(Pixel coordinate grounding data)
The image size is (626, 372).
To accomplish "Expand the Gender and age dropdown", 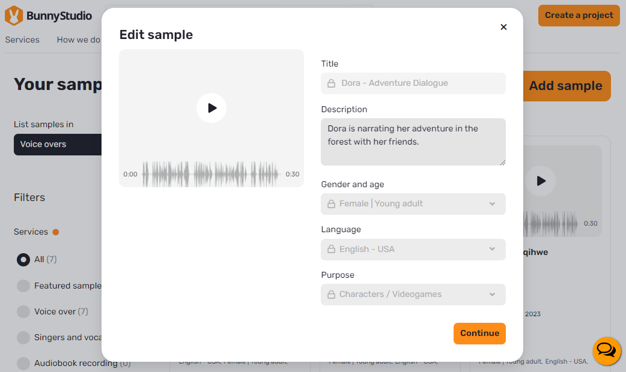I will (413, 204).
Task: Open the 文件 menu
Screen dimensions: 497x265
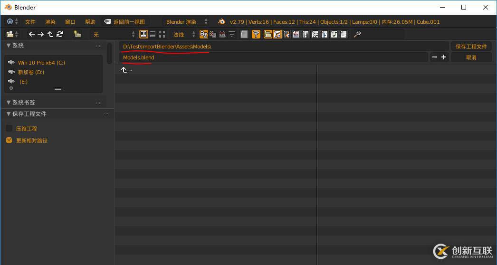Action: coord(30,22)
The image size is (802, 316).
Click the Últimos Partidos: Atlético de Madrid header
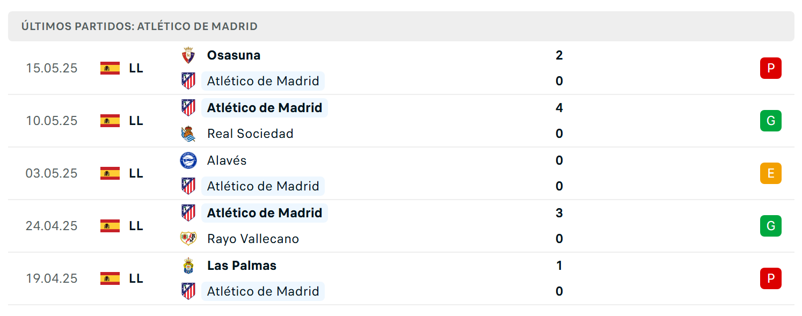pyautogui.click(x=140, y=26)
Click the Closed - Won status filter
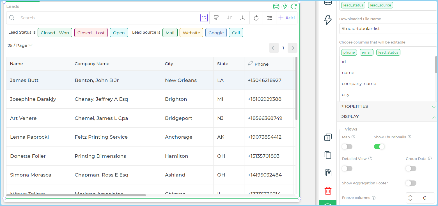 (x=55, y=33)
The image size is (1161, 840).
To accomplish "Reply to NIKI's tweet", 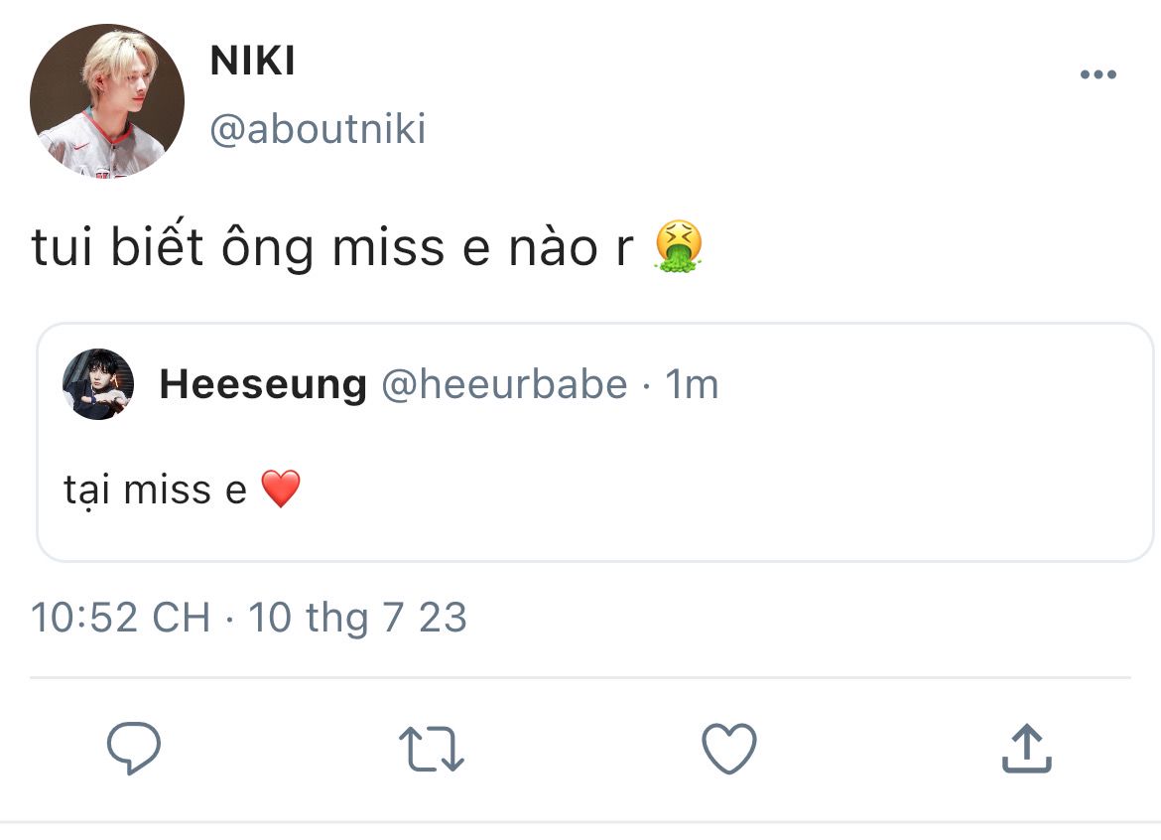I will click(x=134, y=748).
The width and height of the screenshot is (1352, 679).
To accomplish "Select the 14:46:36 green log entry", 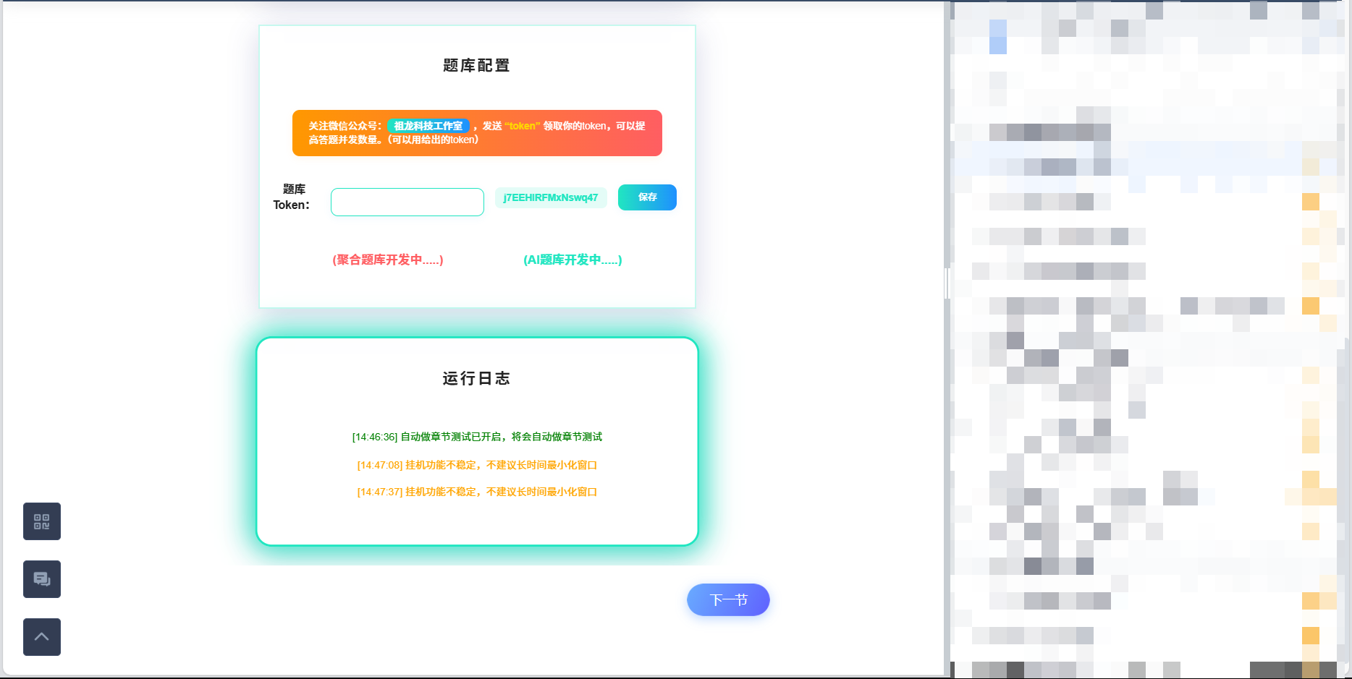I will point(477,437).
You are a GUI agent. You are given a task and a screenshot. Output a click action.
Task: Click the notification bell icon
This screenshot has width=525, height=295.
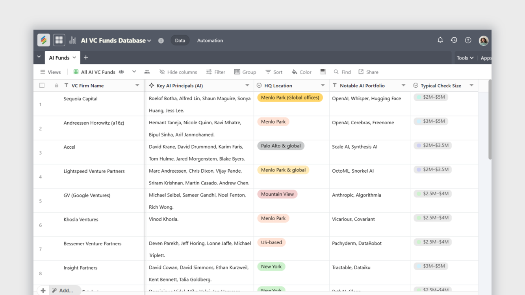(x=440, y=40)
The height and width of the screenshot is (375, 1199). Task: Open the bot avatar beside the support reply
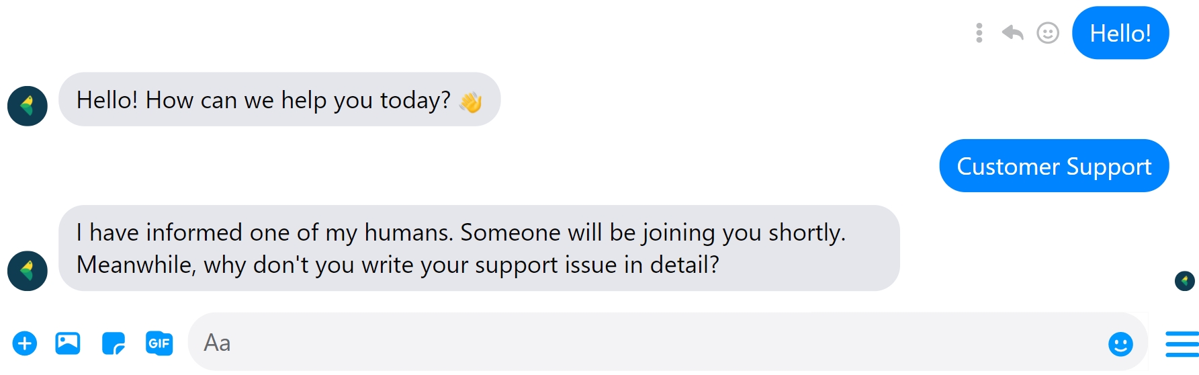[x=28, y=271]
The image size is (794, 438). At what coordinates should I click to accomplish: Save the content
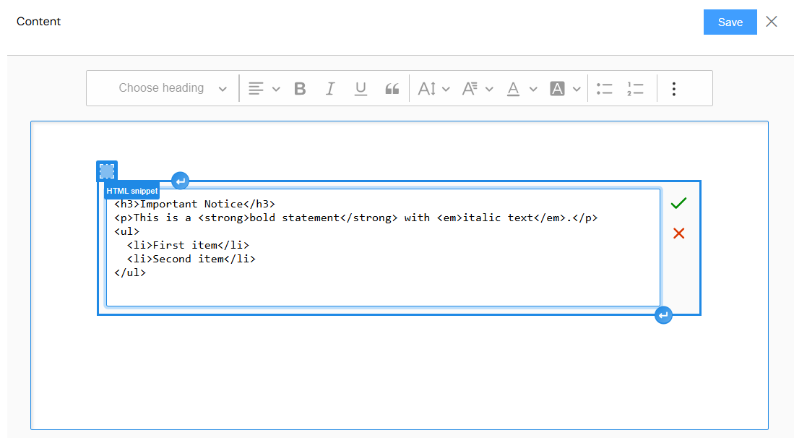730,22
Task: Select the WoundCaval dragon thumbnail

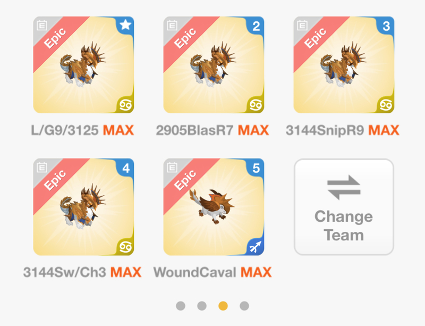Action: point(214,207)
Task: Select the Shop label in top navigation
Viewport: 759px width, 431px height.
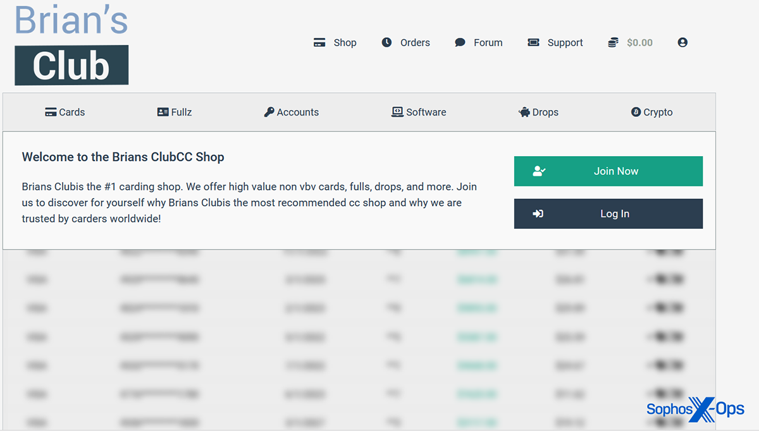Action: [345, 42]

**DIRECTIONS FOR THIS TASK**
Can you quote exactly, and only, the lines from the one containing "This screenshot has width=525, height=295." through the last line of the records above, keeping both ends and leaving out any pictures?

**EXERCISE RESPONSE**
This screenshot has width=525, height=295.
(x=440, y=40)
The height and width of the screenshot is (375, 1199). Task: Open the bot avatar beside the support reply
[x=28, y=271]
The image size is (794, 438). At what coordinates should I click to accomplish: Save the content
730,22
Task: Select the WoundCaval dragon thumbnail

Action: point(214,207)
Task: Select the Shop label in top navigation
Viewport: 759px width, 431px height.
Action: [345, 42]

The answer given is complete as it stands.